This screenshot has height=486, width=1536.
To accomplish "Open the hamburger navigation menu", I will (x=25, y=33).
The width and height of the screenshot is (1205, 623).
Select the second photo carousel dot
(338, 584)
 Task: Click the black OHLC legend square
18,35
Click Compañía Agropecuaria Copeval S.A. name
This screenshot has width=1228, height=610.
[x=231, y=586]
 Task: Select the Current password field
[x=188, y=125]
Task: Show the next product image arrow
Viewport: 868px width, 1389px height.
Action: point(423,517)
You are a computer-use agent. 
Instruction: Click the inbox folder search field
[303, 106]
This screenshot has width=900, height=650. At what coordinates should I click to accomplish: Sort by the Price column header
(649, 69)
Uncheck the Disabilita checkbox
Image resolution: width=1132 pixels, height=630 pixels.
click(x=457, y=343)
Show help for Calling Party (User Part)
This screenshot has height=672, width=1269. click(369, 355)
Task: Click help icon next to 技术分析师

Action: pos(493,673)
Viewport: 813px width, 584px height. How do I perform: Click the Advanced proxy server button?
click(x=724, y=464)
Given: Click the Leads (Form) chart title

* **Prompt**
Transcribe every entry word for word.

* **Exercise response**
This screenshot has height=486, width=1536.
To accomplish "Open the hamburger navigation menu", I will (x=25, y=33).
The width and height of the screenshot is (1205, 623).
Select the second photo carousel dot
(338, 584)
 Task: Click the black OHLC legend square
18,35
Click Compañía Agropecuaria Copeval S.A. name
This screenshot has width=1228, height=610.
[x=231, y=586]
 Task: Select the Current password field
[x=188, y=125]
Task: Show the next product image arrow
Viewport: 868px width, 1389px height.
Action: point(423,517)
You are a computer-use agent. 
Instruction: Click the inbox folder search field
[303, 106]
This screenshot has width=900, height=650. At what coordinates should I click to accomplish: Sort by the Price column header
(649, 69)
Uncheck the Disabilita checkbox
Image resolution: width=1132 pixels, height=630 pixels.
click(x=457, y=343)
Show help for Calling Party (User Part)
This screenshot has height=672, width=1269. click(369, 355)
Task: Click help icon next to 技术分析师

Action: pos(493,673)
Viewport: 813px width, 584px height. How do I perform: Click the Advanced proxy server button?
click(x=724, y=464)
Given: Click the Leads (Form) chart title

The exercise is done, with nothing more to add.